Reflections on NetFinance 2014: It’s about relationships

Reflections on NetFinance 2014: It’s about relationships
NetFinance 2014 just finished in Miami.  Celent spoke on “Engaging Mobile Customers through Content, Display, Alerts, and More,” which generated a number of follow-on conversations on how to execute on the notion of engaging with customers, and a great question on how long today’s innovation stays differentiated. Our answer: “not very.” I’ve mentioned before that customer-centricity is becoming a key concept that many banks are highlighting as a key point of their retail strategy. What NetFinance crystallized for me is that the necessary follow-on to this customer-centricity is this simple idea: The best defense against continuing commoditization is a solid customer relationship. Technology, clearly, can go a long way to enhancing that relationship. A number of vendors at the show (like AdRoll, Backbase, Domo, EarthIntegrate, Ektron, Epsilon, IgnitionOne, Leadfusion,  Liferay, Message Systems, Message Broadcast, and Personetics, among others) focus on helping banks touch customers at the right times, or giving them an omnichannel view of all customer touch points, or enabling customers to start a transaction in one channel and continue it in another. But for these technologies to be effective, customers need to be receptive.  And they’re going to be more receptive if they think, and feel, and believe in their gut, that their bank is going to do the right thing by them.
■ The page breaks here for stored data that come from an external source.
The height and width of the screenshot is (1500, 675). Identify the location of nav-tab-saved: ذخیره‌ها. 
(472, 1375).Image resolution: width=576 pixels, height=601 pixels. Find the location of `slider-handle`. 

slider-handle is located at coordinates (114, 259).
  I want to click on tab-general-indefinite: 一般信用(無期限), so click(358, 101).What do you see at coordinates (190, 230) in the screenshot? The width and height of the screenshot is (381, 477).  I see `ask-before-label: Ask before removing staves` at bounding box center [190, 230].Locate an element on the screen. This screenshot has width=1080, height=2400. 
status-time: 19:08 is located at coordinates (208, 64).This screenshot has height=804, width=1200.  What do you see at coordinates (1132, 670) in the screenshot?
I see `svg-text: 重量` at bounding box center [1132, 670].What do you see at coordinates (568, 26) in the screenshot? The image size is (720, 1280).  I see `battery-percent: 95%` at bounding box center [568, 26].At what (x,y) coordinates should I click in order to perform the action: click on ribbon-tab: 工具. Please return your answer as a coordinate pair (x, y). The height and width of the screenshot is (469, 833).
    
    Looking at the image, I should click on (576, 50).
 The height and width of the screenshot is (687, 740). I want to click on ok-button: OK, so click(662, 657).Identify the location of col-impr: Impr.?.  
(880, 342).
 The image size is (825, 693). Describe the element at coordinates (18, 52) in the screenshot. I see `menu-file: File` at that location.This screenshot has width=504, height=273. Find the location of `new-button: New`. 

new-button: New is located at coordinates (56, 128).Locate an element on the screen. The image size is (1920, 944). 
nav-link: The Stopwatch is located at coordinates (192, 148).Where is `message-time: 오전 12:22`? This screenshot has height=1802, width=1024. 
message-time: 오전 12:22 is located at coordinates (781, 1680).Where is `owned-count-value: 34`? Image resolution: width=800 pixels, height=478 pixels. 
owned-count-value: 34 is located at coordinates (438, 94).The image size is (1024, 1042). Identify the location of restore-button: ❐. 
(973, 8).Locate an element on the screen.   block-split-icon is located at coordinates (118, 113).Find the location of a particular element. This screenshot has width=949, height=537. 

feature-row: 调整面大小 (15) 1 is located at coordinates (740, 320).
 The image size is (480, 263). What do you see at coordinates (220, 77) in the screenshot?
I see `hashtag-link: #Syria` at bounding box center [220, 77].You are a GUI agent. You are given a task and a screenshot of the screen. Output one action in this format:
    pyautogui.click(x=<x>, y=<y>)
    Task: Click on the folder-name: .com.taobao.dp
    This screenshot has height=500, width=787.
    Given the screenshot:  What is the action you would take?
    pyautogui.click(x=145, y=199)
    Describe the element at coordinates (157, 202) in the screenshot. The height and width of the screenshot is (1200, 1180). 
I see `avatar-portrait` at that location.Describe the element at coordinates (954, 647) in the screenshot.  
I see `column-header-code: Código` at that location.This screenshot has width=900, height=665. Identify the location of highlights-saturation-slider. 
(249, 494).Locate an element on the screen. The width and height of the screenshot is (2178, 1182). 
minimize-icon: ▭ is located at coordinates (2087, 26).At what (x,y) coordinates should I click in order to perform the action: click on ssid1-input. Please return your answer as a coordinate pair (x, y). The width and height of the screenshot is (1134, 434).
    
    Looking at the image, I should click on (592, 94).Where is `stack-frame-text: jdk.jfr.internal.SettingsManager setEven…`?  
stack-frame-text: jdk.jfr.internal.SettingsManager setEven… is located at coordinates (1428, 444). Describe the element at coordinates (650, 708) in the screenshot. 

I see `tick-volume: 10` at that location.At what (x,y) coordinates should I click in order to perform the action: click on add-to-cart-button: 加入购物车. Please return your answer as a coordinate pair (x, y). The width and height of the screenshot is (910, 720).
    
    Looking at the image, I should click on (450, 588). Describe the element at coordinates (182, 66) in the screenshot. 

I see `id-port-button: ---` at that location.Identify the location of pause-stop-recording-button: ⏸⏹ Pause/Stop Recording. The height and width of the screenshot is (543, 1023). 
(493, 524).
All the technology in the world can’t replace some very visceral customer feelings. To engender these feelings with their customers, and stop them from transacting with one hand holding their wallet so their pocket doesn’t get picked, banks should consider some potentially radical ideas (simple concepts?):
  • Not every touch needs to be a sale.
  • Foregoing short-term income for longer term gain can (in many instances) make sense
  • Surprising customers on the upside can yield long-term benefits
Now, the natural reaction to this is that it potentially puts banks into a (short-term) revenue hole. And that may be true, but when the real game of ongoing commoditization is long-term, banks need to thinking beyond the next quarter.